On that last statement, I need however to give an important note. If a simulation model has been trained with personal data, a part of those personal data still reside in the model. To illustrate this, a study has shown that a computer knows more about a person’s personality than their friends or flatmates from an analysis of 70 “likes”, and more than their family from 150 likes. From 300 likes, it can outperform one’s spouse.

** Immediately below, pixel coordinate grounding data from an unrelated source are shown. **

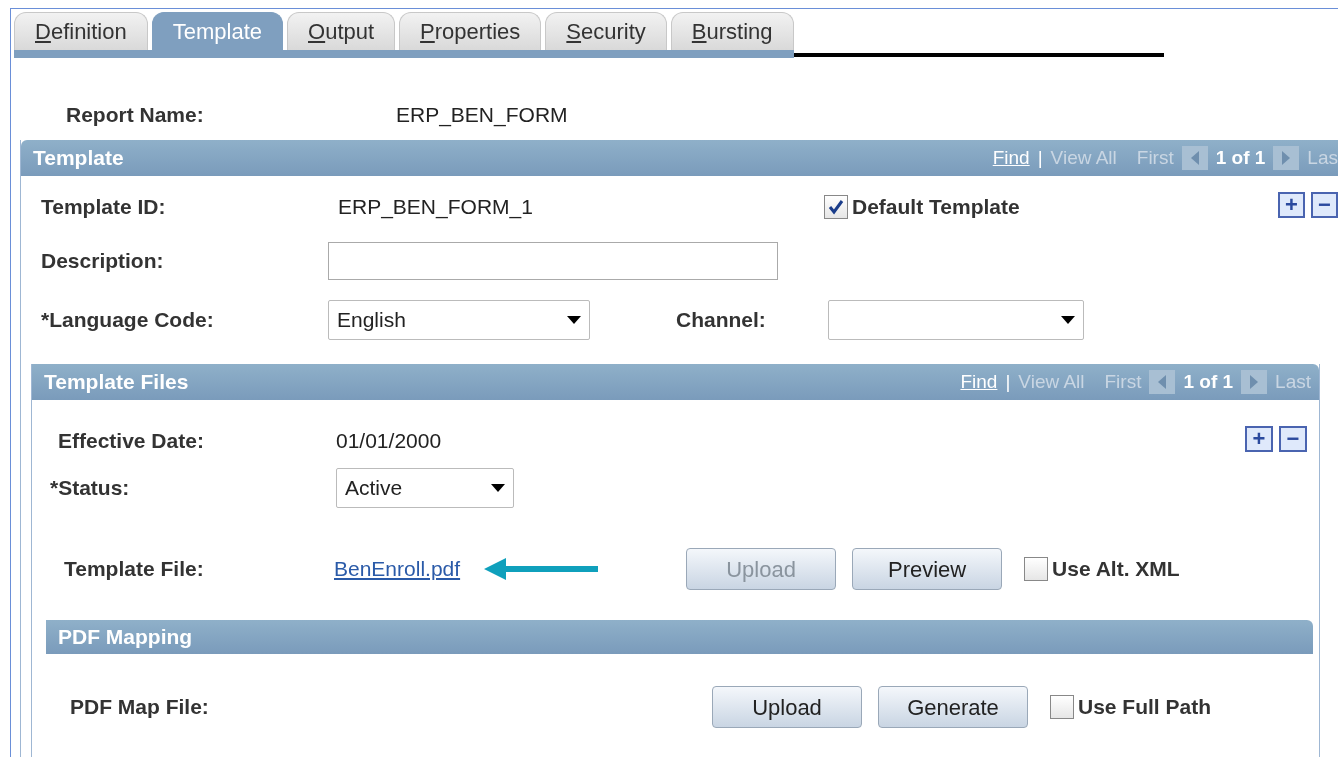  I want to click on field-label: Channel:, so click(722, 320).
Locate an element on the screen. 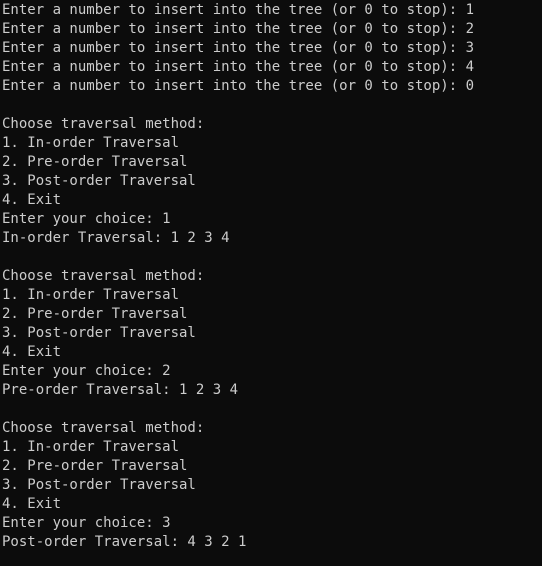  terminal-line: Enter your choice: 3 is located at coordinates (86, 523).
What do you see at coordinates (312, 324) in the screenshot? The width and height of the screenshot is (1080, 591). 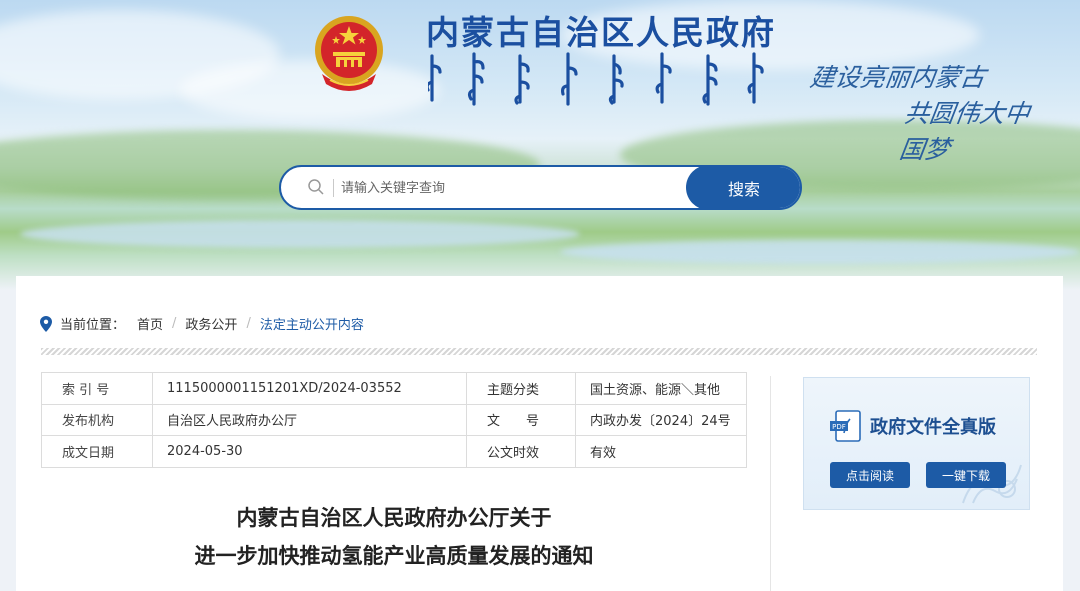 I see `breadcrumb-current: 法定主动公开内容` at bounding box center [312, 324].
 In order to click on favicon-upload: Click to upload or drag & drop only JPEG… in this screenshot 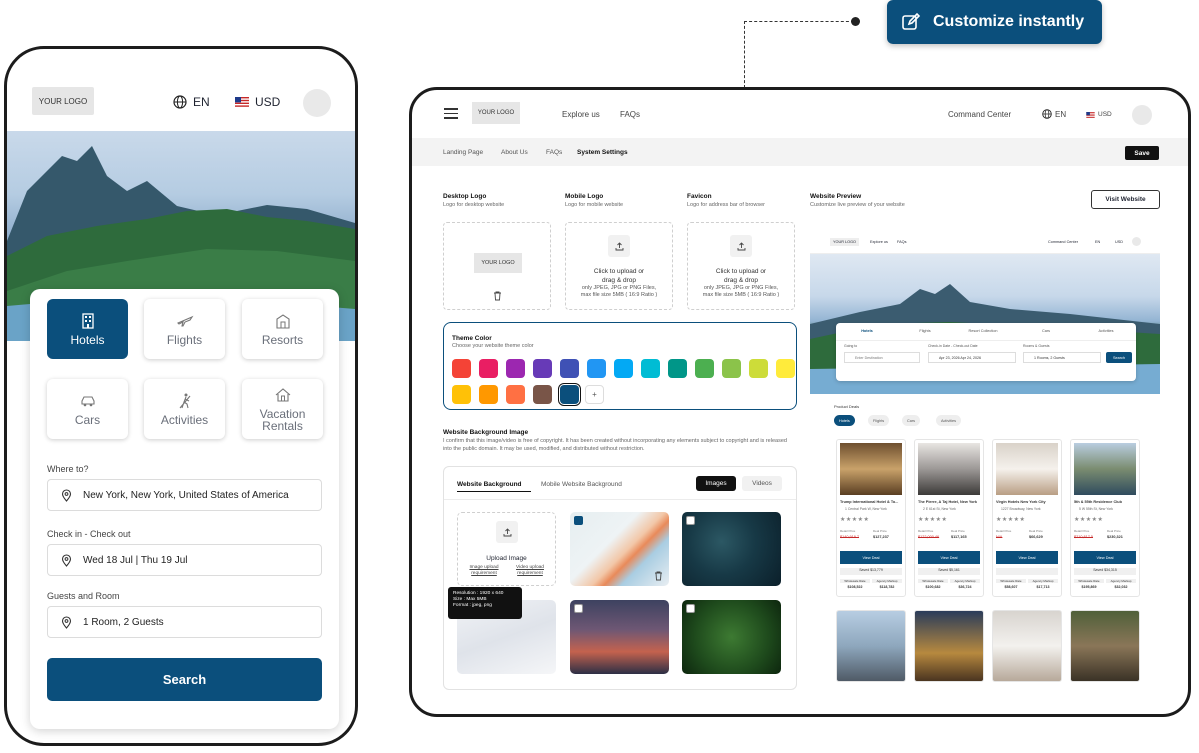, I will do `click(741, 266)`.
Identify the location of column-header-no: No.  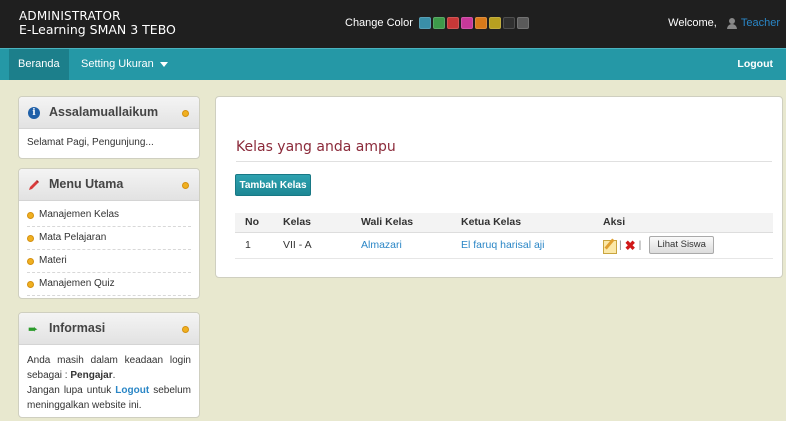
(254, 223).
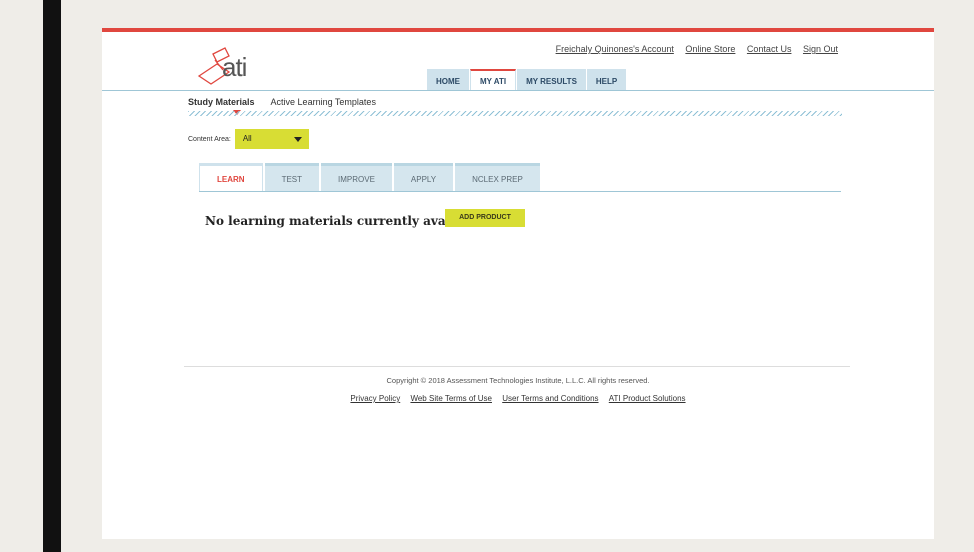 This screenshot has height=552, width=974. Describe the element at coordinates (518, 90) in the screenshot. I see `nav-divider` at that location.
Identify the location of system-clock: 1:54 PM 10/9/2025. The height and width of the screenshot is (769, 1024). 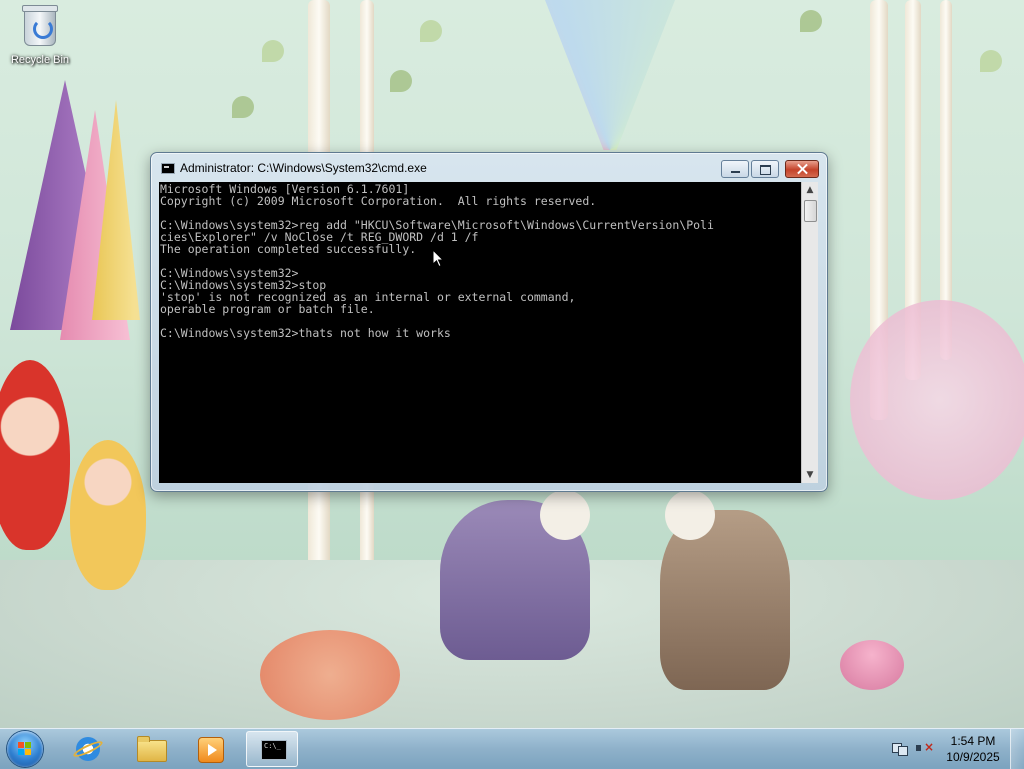
(973, 749).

To conclude this post, let’s look at concrete examples of products that already leverage each of those opportunities.

Form factor
A smart home thermostat host a simulation model that drive the decision on the profile used to heat or cool the house. The model is optimized for the form factor of the thermostat and its restriction in terms of power consumption.
Decorrelation
The same home thermostat send data on the cloud to allow a new model to be trained and will download the new version later. Data correlation between several thermostats allows better predictions.
Scalability
Almost all games include non-player characters (NPC) that are animated by the computer. The scenario will scale new characters on demand.
Independence of evolution
In the design phase of an aircraft, each component of the aircraft is simulated in sync to observe the evolution of the system. Each component model is updated overtime as its equipment specification is refined and implemented
Privacy protection
Evolution of the spread of a virus can be simulated without keeping the data of the original patients that have been observed while they were treated for it

Overall, with the digitalization of the behaviors that data simulation offers, we are at the verge of providing important new values by improving decisions with future forecast and behavior understanding.